Oyster Mushroom & Edamame Tacos

February 11, 2021 By Alana Leave a Comment

Oyster Mushroom & Edamame Tacos

Pandemic life has caused a lot of us to pick up new hobbies – whether it’s sourdough or zoom ballroom. While my day job keeps me pretty busy (hence the less frequent blog posts), one pandemic activity my husband and I have turned to time and again is taco making. As a result, we’re now complete tortilla snobs – casually making our own tortillas whenever the mood strikes. And the mood strikes often – because my husband is taco OBSESSED.

I’m beginning to share this obsession. There’s something uniquely satisfying about biting into a soft, hot tortilla filled to the brim with whatever savory goodness the day calls for. And you can really put anything in a taco. I’ve used Indian-inspired spiced potatoes topped with grated cheddar and sour cream, leftover tofu scramble with cilantro and fresh tomatoes, simple scrambled eggs with goat cheese and scallions – and of course, one of my favorites – these brussels sprouts tacos with spicy crema and feta. However, I recently came up with a new combo that might just be my new favorite: oyster mushrooms and edamame.

Similar to the brussels sprouts tacos mentioned above, these tacos have very few ingredients but the secret is in the way you cook them. You’ll use a large skillet so that everything browns and develops incredible flavor compounds, resulting in a filling  so good that it’s VERY difficult not to eat it all up before it’s in your tortillas. If you choose to leave these vegan, you won’t miss the cheese. That said, though not imperative, I *do* think a fried egg and a very light sprinkling of feta add to the magic.

If you’re looking for a special something on Valentine’s Day, I highly recommend giving these tacos a try. They are sumptuous and meaty, and super cute to boot! They would be perfect as part of a romantic, small plates style meal (one of my preferred ways to eat!) as they make just enough for one or two servings. Plus, according to the internet, mushrooms are an aphrodisiac, making these tacos even more Valentine’s Day appropriate. (Of course, soy doesn’t exactly fit into the aphrodisiac camp, but we’ll just overlook that tiny detail.) Also – if you’ve never made tortillas before – that’s either a great labor of love you can undertake yourself or a super fun activity to try with your special someone(s).

A few notes about making tortillas:

-There are a million tortilla making recipes. We just use the one on the back of the Organic Masa flour package from Bob’s Red Mill. BUT…we don’t let it sit for an hour, as they suggest. Just knead it until it seems like a good consistency and get pressing already!

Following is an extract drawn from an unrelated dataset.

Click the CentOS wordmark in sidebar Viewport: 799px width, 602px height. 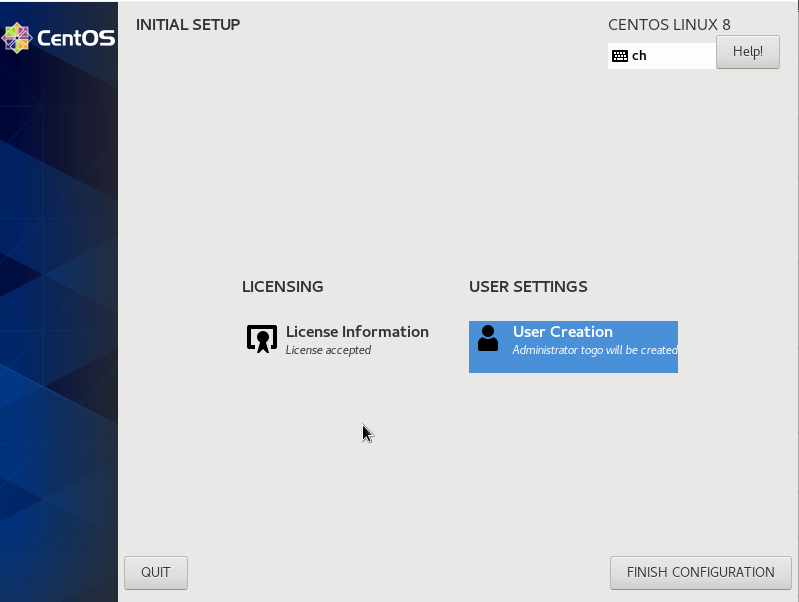tap(75, 39)
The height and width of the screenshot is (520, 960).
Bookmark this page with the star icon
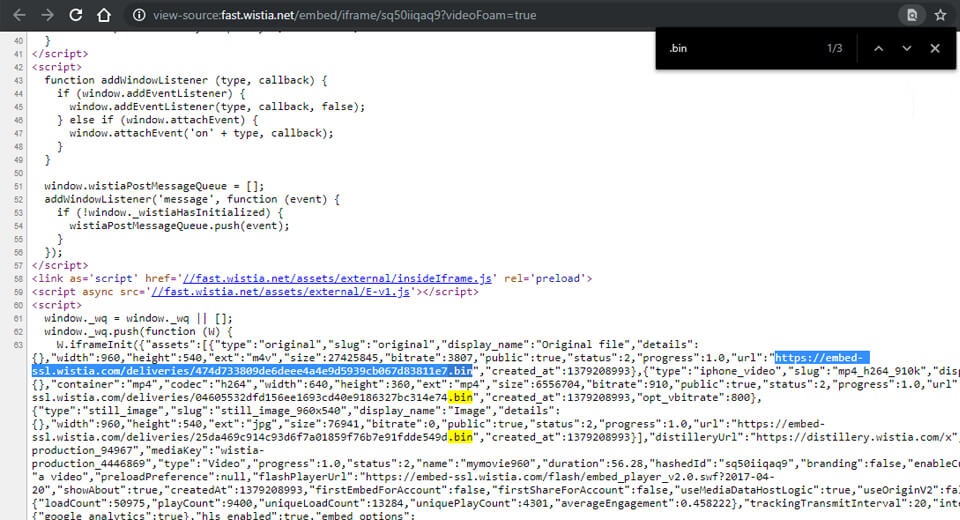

-When we were researching tortilla making best practices, we came across a tip for fluffy tortillas: heat your skillet, add a tortilla, and let it sit for just 10 seconds or so. Flip it, cook until the second side is done, and then flip it back onto the first side to finish cooking. I’m pretty sure we got that tip from this page, which also has fantastically detailed instructions that tell you everything you ever wanted to know about tortilla making.

-I don’t mean to imply that you have to make your own tortillas! You can absolutely use store-bought corn tortillas for these tacos and they will be DELICIOUS! Seriously, you don’t even have to put the filling in a taco if you don’t want to – it’s SOOO yummy!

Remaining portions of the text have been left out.